Alparslan Aslan'ın eylemi, kimin işine yarar? Adına hareket ettiği söylenilen kitleye, bir başka ifadeyle muhafazakâr kesime, bu saldırı büyük zarar vermiştir. AK Parti iktidarının da elbette işine yaramaz. Ama Cumhurbaşkanlığı seçimi öncesi, ülkede kargaşa çıkartmayı isteyenler açısından ele geçirilen önemli bir fırsattır bu. Söz konusu eylem, münferit bir olay da olabilir, örgütlü bir davranış da. Alparslan Aslan'ın birileri tarafından dolduruşa getirilip, yönlendirilmiş olması da mümkündür.
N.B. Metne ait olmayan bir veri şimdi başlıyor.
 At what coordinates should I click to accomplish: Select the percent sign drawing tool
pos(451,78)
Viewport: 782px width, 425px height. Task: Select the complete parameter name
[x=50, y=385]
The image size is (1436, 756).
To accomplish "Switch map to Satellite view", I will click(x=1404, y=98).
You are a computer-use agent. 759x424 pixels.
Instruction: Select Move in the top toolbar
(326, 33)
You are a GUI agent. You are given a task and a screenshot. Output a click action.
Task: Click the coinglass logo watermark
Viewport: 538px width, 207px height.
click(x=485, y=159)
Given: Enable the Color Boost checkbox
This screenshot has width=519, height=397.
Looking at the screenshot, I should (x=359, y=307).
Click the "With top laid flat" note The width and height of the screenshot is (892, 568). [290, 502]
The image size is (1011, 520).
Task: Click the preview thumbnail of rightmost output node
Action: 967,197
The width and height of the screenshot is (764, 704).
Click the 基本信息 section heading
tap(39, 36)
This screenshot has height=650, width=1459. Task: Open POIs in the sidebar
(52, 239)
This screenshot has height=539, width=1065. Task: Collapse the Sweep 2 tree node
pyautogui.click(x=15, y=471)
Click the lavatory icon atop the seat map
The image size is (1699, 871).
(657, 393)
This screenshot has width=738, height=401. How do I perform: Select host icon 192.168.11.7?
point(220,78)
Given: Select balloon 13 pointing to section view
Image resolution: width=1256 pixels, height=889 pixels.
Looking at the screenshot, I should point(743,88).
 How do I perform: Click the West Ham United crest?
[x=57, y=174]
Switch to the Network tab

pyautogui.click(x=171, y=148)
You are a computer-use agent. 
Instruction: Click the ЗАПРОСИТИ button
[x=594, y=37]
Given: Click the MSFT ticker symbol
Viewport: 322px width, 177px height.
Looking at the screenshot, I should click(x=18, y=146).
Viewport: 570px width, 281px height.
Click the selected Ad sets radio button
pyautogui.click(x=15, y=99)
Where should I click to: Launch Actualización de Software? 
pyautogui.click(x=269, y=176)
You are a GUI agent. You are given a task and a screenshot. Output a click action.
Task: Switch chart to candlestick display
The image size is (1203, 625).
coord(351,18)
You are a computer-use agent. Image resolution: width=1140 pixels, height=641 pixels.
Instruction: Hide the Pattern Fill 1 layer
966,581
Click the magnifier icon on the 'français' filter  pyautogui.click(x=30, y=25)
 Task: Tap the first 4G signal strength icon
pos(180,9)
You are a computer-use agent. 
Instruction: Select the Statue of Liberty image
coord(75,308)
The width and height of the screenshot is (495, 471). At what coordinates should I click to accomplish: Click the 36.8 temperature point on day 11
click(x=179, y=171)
Saldırıya uğrayan müessesenin niteliğine bakarak, saldıran hakkında her zaman doğru bir değerlendirme yapılmayabiliyor. Meselâ bir bombalı paketle öldürülen Bahriye Üçok, olaydan birkaç gün önce, MİT Müsteşarı Teoman Koman tarafından çağrılarak, kendisine gelen paketlere özen göstermesi konusunda uyarılmıştı. Hatta, bomba nasıl tesirsiz hale getirilir diye, kısa bir eğitim de almıştı. Herhalde uyarıları gözardı ettiği için, Üçok, bombalı paketin kurbanı oldu. Ama perde arkasında kim vardı? Bu hususun aydınlığa kavuştuğunu sanmıyorum. Hiç değilse, bu defa saldırgan yakalandı. Beklenmedik bir şekilde hayatına kastedilmediği takdirde, doğruları öğrenebileceğiz.
***
Muammer Aksoy (31 Ocak 1990), Çetin Emeç (7 Mart 1990), Bahriye Üçok (6 Ekim 1990), Uğur Mumcu (24 Ocak 1993), Ahmet Taner Kışlalı (21 Ekim 1999) tarihlerinde öldürüldüler. Hepsi, laik Cumhuriyet'e "laikçilik" düzeyinde sahip çıkan kişilerdi. Ama, acaba, niçin öldürüldüler? Bu tam olarak anlaşılmadı. Ne onlar öldürüldü diye "laikçilik" öldü; ne de laik Cumhuriyet ortadan kalktı. Terörü, siyasavantaj olarak kullanmak, şiddeti besler. 12 Eylül öncesinde, Ecevit iktidardayken, Demirel, Ecevit'i şiddet eylemlerinin sorumlusu gibi gösteriyordu. Onu, sıkıyönetimi sulandırmakla suçluyordu. Demirel iktidardayken de, Ecevit, terörü hedef tahtasına oturtacağına, Demirel'e hücum ediyor, onun, milliyetçileri koruduğunu ileri sürüyordu. Sonunda, 12 Eylül'e gelindi. Bu arada, müdahaleye zemin hazırlamak için, askerlerin gereken kararlılığı göstermediği, aksine, orada burada bombalar patlattıkları da ortaya çıktı. Danıştay'a saldırının, Adalet Bakanlığı'na saldırıdan ne farkı var? Adalet Bakanlığı'na bombayla girmek isteyen saldırgan, kaçarken öldürülmüştü. İşin perde arkasını kamuoyu pek öğrenemedi. Ama bu defa, Alparslan Aslan yaşıyor ve ümit ediyoruz ki, hiçbir şey karanlıkta kalmayacak.